◆ **PROVIDED TEXT**:
Version-Release number of selected component (if applicable):
------------------------------------------------------------

nfs-ganesha-2.4.4-6.el7rhgs.x86_64
glusterfs-ganesha-3.8.4-25.el7rhgs.x86_64


How reproducible:
-----------------

Fairly

Additional info:
----------------

Volume Name: testvol
Type: Distributed-Replicate
Volume ID: b7c40c38-fa47-4e18-b296-1bed9b963bd9
Status: Started
Snapshot Count: 0
Number of Bricks: 2 x 2 = 4
Transport-type: tcp
Bricks:
Brick1: gqas013.sbu.lab.eng.bos.redhat.com:/bricks/testvol_brick0
Brick2: gqas005.sbu.lab.eng.bos.redhat.com:/bricks/testvol_brick1
Brick3: gqas006.sbu.lab.eng.bos.redhat.com:/bricks/testvol_brick2
Brick4: gqas008.sbu.lab.eng.bos.redhat.com:/bricks/testvol_brick3
Options Reconfigured:
ganesha.enable: on
features.cache-invalidation: on
server.allow-insecure: on
performance.stat-prefetch: off
transport.address-family: inet
nfs.disable: on
nfs-ganesha: enable
cluster.enable-shared-storage: enable
[root@gqas013 tmp]#

Comment 2 Ambarish 2017-05-27 07:01:36 UTC

I've got the steps to reproduce this :


> While setting up the cluster,keep the volume in stopped state.

> Enable Ganesha.

> Start the volume at the end.


The volume won't be exported on a few nodes..Restart Ganesha,it will dump a core.

I'll fetch the logs you guys need post bumping up the log level.

Comment 3 Ambarish 2017-05-27 07:06:23 UTC

Ive setup Ganesha on stopped volumes..It had bugs in 3.2,which got fixed : https://bugzilla.redhat.com/show_bug.cgi?id=1393526.

Marking this as Regression.

Comment 8 Soumya Koduri 2017-06-06 10:17:59 UTC

From the bug description, we think that probably showmount was issued too quickly while the export is still being initialized. That may have resulted in empty list returned. When nfs-ganesha is stopped at the same time, as there is still an active export reference, it resulted in double free while unloading Gluster FSAL.

Fix for the crash reported is posted upstream for review - https://review.gerrithub.io/#/c/364217/

But if the issue wrt 'showmount' not showing the exports (even after a delay) persists, please file a new bug. Thanks!

Comment 10 Ambarish 2017-06-13 09:39:29 UTC

Cannot be verified till the Test Blocker (https://bugzilla.redhat.com/show_bug.cgi?id=1460514) is fixed.

Comment 11 Ambarish 2017-06-29 15:13:49 UTC

Works fine on nfs-ganesha-2.4.4-10,Verified.

Comment 13 errata-xmlrpc 2017-09-21 04:47:57 UTC

Since the problem described in this bug report should be
resolved in a recent advisory, it has been closed with a
resolution of ERRATA.

For information on the advisory, and where to find the updated
files, follow the link below.

If the solution does not work for you, open a new bug report.

https://access.redhat.com/errata/RHEA-2017:2779

◆ **WHAT YOU ARE ASKED TO DO**: List each option in the bug report under "Options Reconfigured:" together with its value. Rely only on the bug report.

◆ **STORED DATA**:
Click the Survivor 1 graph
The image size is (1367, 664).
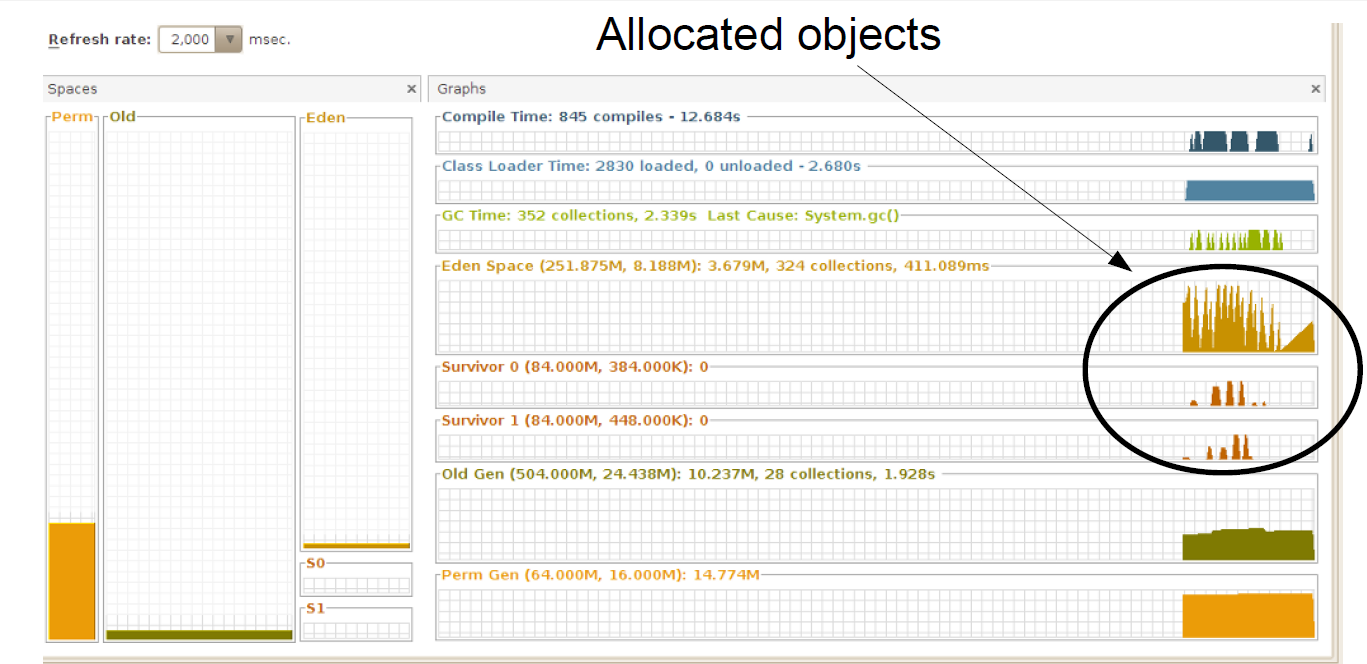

◆ **ANSWER TO THIS TASK**:
- ganesha.enable: on
- features.cache-invalidation: on
- server.allow-insecure: on
- performance.stat-prefetch: off
- transport.address-family: inet
- nfs.disable: on
- nfs-ganesha: enable
- cluster.enable-shared-storage: enable